● **WORK TO BE COMPLETED**: Report only how many lines in the listing below contain the string "black".

....

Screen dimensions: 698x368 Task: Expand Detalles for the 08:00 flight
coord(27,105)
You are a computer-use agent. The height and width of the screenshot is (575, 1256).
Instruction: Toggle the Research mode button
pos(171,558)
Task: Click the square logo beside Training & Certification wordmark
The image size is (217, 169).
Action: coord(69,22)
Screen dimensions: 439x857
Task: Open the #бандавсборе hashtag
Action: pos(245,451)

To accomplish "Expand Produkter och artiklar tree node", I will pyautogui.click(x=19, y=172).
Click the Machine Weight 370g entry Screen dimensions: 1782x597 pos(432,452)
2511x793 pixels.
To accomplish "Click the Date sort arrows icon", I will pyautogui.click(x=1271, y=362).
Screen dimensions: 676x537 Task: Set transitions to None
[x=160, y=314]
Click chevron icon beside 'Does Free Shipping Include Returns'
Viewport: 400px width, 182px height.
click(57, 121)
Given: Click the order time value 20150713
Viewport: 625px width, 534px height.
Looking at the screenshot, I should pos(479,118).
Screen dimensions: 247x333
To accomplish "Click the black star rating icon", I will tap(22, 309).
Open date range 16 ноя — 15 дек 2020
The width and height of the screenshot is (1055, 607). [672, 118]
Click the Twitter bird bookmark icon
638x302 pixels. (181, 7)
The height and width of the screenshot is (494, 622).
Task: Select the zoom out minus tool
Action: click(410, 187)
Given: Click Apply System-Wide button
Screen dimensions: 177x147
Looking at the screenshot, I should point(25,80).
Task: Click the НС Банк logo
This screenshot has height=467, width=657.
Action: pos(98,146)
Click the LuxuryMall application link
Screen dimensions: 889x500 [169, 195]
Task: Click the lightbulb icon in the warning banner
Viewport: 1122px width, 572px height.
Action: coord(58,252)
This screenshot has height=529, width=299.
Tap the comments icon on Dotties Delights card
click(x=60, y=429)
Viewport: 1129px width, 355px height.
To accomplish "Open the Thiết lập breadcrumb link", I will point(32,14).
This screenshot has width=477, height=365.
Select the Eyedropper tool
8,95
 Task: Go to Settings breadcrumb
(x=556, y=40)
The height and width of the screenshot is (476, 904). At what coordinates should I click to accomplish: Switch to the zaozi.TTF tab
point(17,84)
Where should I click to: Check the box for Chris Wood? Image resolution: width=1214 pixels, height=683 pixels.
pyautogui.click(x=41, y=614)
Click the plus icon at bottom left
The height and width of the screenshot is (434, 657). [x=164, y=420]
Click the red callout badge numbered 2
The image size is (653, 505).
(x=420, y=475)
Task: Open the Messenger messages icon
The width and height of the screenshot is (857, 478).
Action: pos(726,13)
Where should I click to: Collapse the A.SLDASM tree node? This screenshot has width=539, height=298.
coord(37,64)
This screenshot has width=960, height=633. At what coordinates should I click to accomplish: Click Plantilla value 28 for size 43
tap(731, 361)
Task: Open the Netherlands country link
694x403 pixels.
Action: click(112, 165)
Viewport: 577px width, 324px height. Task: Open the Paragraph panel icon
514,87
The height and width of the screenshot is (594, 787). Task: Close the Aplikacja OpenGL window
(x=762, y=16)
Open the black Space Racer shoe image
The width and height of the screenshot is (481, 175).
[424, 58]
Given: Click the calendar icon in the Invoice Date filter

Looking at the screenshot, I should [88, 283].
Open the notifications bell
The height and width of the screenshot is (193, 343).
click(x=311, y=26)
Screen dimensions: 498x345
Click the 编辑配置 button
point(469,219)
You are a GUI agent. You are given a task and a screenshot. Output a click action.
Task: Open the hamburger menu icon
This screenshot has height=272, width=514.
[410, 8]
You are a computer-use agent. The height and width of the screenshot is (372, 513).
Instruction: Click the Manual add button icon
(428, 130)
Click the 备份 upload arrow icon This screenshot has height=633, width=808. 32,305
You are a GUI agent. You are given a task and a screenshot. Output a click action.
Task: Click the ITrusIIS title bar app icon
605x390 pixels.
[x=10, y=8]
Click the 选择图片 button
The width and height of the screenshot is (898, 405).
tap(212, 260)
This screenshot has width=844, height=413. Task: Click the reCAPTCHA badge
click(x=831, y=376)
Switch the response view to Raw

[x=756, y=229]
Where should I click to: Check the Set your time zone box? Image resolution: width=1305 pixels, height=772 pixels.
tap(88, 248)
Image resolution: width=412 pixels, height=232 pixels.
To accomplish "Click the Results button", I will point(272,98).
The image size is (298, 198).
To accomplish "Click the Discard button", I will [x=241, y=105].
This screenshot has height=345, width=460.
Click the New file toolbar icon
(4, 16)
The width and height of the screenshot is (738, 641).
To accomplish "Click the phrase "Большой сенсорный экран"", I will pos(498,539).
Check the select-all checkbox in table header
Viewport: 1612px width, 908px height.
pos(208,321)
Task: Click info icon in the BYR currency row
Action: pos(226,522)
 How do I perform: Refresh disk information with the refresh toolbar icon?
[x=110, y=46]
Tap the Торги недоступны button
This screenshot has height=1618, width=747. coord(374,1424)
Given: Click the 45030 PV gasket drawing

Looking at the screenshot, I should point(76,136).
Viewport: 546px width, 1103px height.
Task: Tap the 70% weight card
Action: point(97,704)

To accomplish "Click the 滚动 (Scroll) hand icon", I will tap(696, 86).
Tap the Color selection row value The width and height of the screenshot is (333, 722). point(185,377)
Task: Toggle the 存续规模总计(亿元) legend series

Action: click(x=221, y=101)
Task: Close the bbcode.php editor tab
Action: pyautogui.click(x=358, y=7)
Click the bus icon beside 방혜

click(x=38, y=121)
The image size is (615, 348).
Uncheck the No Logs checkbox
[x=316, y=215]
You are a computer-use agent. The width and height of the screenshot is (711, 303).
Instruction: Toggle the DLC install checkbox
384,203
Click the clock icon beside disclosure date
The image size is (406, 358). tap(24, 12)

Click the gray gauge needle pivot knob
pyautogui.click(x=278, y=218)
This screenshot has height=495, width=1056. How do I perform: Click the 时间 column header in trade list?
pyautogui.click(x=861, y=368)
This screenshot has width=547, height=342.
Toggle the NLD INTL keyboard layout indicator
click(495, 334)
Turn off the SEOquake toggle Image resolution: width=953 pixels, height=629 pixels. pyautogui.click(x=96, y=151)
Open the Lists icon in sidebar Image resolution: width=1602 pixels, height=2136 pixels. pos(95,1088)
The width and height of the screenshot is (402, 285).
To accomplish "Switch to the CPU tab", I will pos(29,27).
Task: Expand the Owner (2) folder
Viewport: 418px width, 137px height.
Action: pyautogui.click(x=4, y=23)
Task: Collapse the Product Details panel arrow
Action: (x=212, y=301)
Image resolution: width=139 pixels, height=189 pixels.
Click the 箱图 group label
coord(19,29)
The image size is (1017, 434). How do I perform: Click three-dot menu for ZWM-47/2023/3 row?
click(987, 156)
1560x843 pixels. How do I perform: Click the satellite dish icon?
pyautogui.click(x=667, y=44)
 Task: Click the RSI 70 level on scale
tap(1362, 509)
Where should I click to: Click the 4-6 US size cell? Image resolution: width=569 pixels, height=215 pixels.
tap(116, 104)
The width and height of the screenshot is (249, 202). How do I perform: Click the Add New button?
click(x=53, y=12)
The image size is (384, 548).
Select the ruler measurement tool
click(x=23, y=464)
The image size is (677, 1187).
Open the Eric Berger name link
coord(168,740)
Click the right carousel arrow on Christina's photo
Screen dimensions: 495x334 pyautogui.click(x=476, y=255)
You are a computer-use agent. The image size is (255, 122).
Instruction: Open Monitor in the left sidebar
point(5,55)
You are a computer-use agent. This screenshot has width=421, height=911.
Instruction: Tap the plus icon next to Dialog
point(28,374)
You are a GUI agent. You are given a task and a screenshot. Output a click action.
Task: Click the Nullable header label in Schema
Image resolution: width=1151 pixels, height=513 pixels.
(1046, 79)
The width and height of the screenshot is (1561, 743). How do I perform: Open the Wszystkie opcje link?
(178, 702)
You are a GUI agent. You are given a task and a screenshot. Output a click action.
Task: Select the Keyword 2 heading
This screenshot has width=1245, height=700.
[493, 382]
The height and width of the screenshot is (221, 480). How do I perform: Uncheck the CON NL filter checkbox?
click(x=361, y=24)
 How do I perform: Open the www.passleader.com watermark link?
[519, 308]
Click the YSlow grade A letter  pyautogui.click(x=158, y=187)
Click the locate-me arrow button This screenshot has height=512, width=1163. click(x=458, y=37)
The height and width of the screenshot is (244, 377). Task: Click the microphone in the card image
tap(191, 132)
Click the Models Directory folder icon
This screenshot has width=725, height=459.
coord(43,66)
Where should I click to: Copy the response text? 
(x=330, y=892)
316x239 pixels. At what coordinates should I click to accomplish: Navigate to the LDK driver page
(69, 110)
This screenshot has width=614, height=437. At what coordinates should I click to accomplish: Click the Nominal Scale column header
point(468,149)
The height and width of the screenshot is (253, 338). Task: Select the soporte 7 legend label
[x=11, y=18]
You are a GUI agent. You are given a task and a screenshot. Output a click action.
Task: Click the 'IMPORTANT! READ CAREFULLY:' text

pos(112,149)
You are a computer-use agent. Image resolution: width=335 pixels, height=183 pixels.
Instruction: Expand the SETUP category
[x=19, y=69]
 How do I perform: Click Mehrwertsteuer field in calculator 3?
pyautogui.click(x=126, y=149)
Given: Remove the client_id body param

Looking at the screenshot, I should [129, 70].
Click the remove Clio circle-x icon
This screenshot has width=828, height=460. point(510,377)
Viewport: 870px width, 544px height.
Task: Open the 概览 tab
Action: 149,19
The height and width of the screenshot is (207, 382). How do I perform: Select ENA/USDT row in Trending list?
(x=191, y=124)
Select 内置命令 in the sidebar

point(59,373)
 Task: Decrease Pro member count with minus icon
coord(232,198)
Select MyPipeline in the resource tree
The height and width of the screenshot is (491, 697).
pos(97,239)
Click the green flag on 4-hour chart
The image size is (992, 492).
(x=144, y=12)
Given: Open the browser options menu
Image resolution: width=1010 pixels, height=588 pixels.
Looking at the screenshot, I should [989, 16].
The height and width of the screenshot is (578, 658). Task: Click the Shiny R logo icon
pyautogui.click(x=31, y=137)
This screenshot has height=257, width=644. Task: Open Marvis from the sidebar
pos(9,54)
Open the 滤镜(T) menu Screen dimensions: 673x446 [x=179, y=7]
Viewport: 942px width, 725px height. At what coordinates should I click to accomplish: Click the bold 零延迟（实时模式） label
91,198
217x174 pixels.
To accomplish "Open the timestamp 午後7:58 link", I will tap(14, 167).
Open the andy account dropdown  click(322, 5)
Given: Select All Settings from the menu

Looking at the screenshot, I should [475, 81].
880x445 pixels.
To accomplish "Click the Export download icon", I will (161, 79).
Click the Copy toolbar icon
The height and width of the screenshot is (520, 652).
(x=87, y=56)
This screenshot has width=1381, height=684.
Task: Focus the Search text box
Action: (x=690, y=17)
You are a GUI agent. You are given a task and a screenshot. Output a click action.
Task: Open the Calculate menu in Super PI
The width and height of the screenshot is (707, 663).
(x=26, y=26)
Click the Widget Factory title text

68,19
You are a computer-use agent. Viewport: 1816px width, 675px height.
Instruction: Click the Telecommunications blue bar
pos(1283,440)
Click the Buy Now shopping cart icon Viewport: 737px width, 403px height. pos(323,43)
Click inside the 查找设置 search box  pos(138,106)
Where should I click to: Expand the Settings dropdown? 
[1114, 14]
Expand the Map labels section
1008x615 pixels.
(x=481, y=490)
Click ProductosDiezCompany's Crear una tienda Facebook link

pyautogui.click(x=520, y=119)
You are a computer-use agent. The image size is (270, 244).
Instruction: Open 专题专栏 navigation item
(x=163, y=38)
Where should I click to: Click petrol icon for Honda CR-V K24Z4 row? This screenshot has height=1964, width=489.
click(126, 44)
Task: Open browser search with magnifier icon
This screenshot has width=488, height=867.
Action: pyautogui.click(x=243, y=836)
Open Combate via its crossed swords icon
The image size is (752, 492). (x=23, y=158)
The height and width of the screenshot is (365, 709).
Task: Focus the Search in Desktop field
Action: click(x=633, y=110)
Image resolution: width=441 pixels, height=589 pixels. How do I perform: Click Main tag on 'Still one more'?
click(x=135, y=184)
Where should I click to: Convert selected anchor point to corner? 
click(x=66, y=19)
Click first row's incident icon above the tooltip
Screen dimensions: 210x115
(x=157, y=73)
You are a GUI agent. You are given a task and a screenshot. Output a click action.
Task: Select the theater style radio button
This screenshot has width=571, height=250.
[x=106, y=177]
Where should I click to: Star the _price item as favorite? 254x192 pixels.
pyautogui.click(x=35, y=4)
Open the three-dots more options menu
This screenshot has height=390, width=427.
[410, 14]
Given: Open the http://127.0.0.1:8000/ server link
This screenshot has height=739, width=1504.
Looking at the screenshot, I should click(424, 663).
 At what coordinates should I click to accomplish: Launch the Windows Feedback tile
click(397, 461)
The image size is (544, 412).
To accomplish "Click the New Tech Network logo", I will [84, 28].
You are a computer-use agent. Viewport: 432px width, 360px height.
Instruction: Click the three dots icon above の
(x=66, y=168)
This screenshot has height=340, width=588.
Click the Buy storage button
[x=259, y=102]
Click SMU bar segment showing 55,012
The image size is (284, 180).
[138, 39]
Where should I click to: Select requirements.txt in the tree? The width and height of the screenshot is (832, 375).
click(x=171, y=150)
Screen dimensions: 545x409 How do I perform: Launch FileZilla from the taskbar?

....

● **EXERCISE ANSWER**: 2